PASSAGE:
—————
You’re definitely right with this. I am struggling to see the covenant with Abraham as primarily spiritual, rather than primarily earthly (which is true per Romans 4 and Hebrews 11, and more)
 
You’re definitely right with this. I am struggling to see the covenant with Abraham as primarily spiritual, rather than primarily earthly (which is true per Romans 4 and Hebrews 11, and more)
It might help to consider that just as in the OT, the NT administration has its earthly/external administration, as well as its spiritual administration.

Baptism and membership in the visible church are earthly and external, and altough Baptists may deny that fact, they can't escape it. I sometimes hear Baptists say that they hold to "regenerate church membership," and that they only baptize believers. But can they know infallibly whether someone is truly converted? Of course not. On what basis, then, do they baptize and admit people to membership? They have to do it on the basis of a credible profession of faith--something external, which may or may not match the spirutal reality. As much as they talk about "regenerate church membership" and "believer's baptism," their membership rolls and baptismal records will never line up with the secret and spiritual administration of the covenant, and that secret and spiritual administration can never be the basis for their practice.
—————
DATA SHOWN:
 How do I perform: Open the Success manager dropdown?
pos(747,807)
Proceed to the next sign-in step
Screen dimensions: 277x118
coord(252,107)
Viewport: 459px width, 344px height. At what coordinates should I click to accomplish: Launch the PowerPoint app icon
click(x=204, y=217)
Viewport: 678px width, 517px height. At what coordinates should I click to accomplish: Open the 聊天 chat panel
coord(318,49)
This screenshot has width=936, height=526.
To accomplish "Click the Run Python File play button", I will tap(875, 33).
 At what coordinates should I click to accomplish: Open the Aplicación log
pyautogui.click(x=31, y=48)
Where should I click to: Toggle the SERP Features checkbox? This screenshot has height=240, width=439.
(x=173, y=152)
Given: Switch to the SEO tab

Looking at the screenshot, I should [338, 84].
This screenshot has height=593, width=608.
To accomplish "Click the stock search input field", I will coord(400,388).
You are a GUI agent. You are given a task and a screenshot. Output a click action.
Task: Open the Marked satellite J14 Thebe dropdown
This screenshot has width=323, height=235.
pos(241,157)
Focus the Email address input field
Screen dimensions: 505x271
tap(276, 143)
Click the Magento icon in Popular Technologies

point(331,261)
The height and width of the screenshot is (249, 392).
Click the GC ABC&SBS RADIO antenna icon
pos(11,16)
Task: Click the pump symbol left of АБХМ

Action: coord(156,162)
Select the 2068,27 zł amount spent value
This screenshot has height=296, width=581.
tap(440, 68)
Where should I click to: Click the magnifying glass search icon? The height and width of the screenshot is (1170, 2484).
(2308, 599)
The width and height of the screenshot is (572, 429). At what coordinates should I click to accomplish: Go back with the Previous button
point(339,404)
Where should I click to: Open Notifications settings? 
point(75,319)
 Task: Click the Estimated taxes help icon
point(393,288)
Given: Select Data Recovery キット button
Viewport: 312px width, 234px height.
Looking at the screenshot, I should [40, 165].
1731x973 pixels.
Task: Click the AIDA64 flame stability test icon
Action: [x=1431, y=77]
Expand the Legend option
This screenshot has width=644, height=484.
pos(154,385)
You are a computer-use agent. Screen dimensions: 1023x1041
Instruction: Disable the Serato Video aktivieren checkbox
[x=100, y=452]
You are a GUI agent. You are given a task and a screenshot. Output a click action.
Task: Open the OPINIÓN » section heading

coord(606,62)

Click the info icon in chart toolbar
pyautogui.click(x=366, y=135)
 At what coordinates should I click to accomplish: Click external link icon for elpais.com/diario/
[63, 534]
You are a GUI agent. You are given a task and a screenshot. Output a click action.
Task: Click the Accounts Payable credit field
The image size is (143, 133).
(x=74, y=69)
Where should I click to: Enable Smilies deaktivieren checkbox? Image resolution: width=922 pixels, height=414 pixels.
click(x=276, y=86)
—————
EXERCISE BRIEF: Turn the paragraph of the passage on baptism that begins "Baptism and membership in the visible church" into a short bulleted list of its main points. The lines after this passage come from a different source.

OUTPUT FOR THIS TASK:
- Baptism and membership in the visible church are earthly and external. Baptists may deny this, but they can't escape it.
- Some Baptists say they hold to "regenerate church membership" and baptize only believers.
- They cannot know infallibly whether someone is truly converted.
- So they baptize and admit members based on a credible profession of faith. This is something external that may or may not match the spiritual reality.
- Their membership rolls and baptismal records will never line up with the secret and spiritual administration of the covenant. That administration can never be the basis for their practice.